Copy the stretch of lines from the one containing "Go back using the blue chevron arrow" through the one containing "will pyautogui.click(x=76, y=11).", both included, character for character.

RECORD EXCERPTS —
++++++
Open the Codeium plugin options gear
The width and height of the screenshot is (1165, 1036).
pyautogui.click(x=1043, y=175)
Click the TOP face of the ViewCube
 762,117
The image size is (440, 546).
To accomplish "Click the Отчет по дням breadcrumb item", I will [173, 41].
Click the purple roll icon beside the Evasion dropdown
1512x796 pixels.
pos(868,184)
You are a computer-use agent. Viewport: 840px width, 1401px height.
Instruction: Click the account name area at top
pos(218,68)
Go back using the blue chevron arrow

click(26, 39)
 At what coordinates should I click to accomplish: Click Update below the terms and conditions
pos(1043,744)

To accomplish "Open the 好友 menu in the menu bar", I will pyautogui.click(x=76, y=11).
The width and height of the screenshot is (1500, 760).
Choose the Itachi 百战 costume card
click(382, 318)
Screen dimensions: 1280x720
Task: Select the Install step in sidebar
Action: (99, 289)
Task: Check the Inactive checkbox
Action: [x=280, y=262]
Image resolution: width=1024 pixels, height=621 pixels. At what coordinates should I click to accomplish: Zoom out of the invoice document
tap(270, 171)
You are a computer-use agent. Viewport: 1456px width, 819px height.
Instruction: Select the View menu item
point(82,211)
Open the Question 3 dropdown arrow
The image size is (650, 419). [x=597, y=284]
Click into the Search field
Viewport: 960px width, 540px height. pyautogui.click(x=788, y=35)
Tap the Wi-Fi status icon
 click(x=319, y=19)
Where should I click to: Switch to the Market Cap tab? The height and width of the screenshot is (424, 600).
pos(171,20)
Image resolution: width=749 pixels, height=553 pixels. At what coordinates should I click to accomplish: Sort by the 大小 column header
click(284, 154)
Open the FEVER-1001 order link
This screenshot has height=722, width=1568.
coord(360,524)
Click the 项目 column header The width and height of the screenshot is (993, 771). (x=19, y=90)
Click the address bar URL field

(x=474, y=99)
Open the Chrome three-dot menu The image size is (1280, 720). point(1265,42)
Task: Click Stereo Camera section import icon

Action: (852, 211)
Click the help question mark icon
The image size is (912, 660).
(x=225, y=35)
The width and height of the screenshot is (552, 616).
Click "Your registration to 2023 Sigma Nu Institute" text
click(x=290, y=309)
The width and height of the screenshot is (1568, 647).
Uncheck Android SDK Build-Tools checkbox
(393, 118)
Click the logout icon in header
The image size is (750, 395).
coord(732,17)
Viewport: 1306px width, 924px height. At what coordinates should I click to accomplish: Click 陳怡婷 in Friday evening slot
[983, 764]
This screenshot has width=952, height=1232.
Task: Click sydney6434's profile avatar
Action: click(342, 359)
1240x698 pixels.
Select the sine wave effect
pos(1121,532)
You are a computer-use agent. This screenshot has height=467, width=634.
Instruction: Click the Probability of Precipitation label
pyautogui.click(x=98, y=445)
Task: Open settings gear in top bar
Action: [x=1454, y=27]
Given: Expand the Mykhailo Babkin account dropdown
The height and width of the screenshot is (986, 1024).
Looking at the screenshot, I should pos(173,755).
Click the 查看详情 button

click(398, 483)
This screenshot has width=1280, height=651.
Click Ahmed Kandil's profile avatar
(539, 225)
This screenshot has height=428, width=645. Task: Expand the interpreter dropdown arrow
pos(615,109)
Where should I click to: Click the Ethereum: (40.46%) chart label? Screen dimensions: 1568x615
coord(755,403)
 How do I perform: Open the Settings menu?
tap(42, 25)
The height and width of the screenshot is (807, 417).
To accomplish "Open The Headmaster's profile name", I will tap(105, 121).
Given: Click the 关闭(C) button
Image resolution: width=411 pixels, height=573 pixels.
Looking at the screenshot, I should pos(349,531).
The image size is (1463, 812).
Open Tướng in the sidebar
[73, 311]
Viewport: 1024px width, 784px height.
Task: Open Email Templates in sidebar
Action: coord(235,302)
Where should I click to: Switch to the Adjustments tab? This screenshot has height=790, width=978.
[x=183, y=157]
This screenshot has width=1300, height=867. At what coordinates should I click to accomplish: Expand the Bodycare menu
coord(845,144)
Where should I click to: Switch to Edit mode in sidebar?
++++++
SOLVED EXERCISE —
Go back using the blue chevron arrow

click(26, 39)
 At what coordinates should I click to accomplish: Click Update below the terms and conditions
pos(1043,744)

To accomplish "Open the 好友 menu in the menu bar", I will pyautogui.click(x=76, y=11).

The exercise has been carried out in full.